- [Description of the task]: In the Magnamund discussion, copy the passage between "There are going" and "at some point.", inclusive, swapping "horses" for "mules".

- [Source]:

..............................

The idea of absurdly futuristic technology in a Kai adventure just made me think of an H.G. Wells "War of the Worlds" scenario, where martians in giant tripods invade Magnamund.
On Earth, yes, but not necessarily on Magnamund. Consider this: what if a highly secretive guild, possessing resources unavailable to others, discovered how to produce a semi-automatic rifle, then only entrusted the finished products to the Kai, who have made it a point to never let one be captured?
There are going to be machine guns, but as currently planned the lightest will take 3 men to transport and operate (1 to shoot the gun, one to load the gun, and a mechanic to keep it cool, carry and install spare parts, and clear jams), while anti-aircraft guns will take 26 men to transport, when not being pulled by horses or trucks. This will mean the player won't ever be lugging around his own personal machine gun, though he may be part of a crew at some point.

..............................

- [Extracted records]:
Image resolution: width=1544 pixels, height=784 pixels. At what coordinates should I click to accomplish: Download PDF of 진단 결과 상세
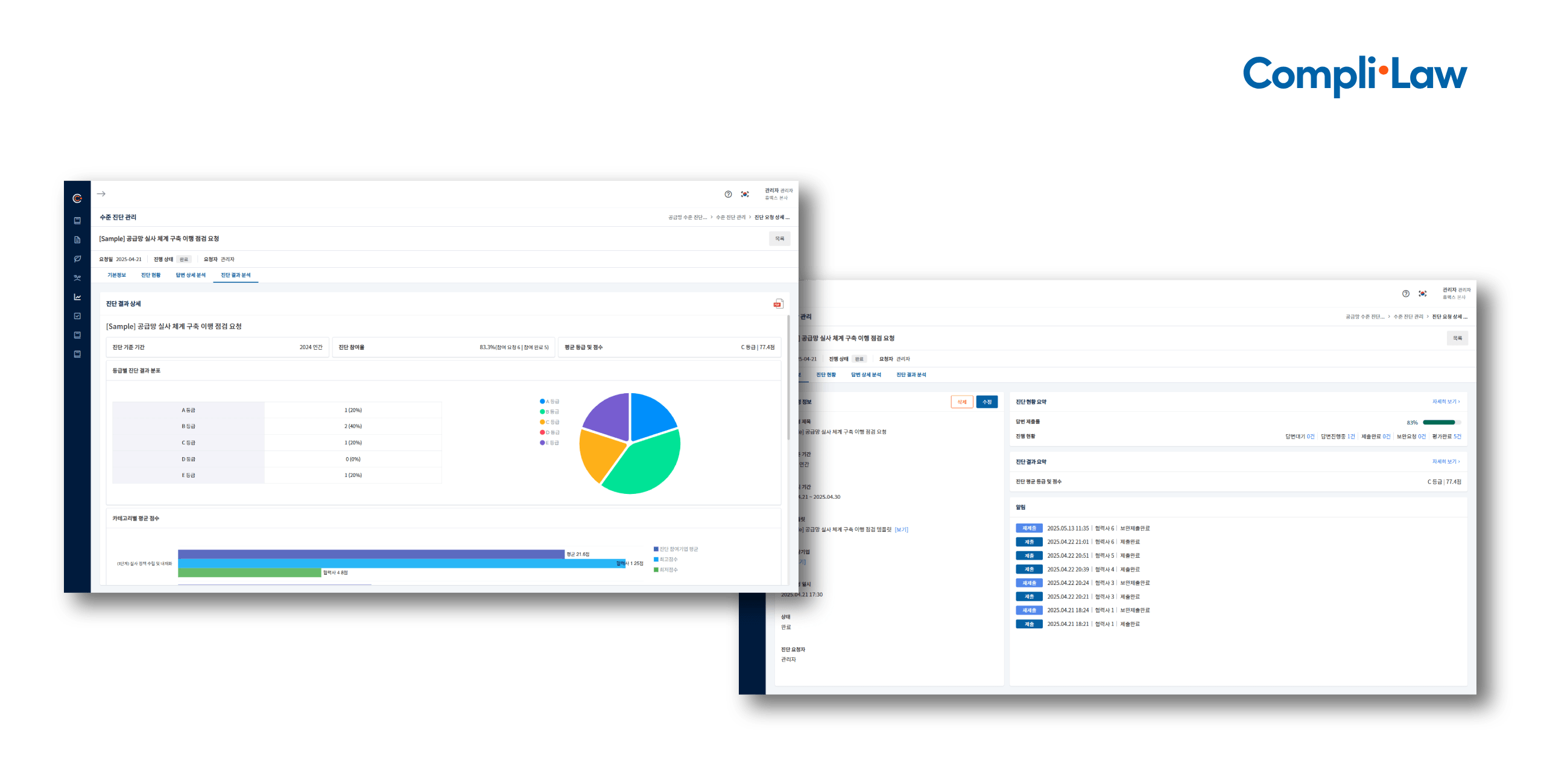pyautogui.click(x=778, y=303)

..............................

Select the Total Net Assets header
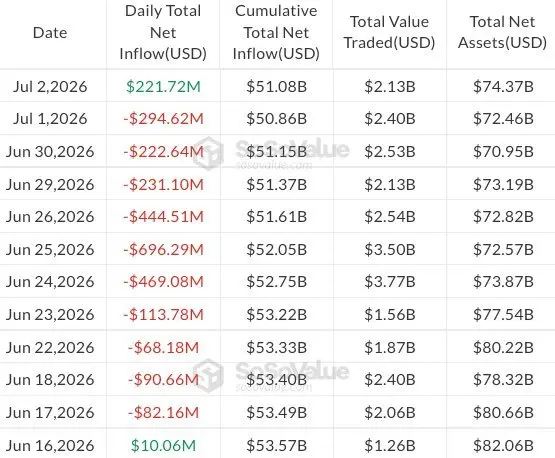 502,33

..............................

- [Written response]:
There are going to be machine guns, but as currently planned the lightest will take 3 men to transport and operate (1 to shoot the gun, one to load the gun, and a mechanic to keep it cool, carry and install spare parts, and clear jams), while anti-aircraft guns will take 26 men to transport, when not being pulled by mules or trucks. This will mean the player won't ever be lugging around his own personal machine gun, though he may be part of a crew at some point.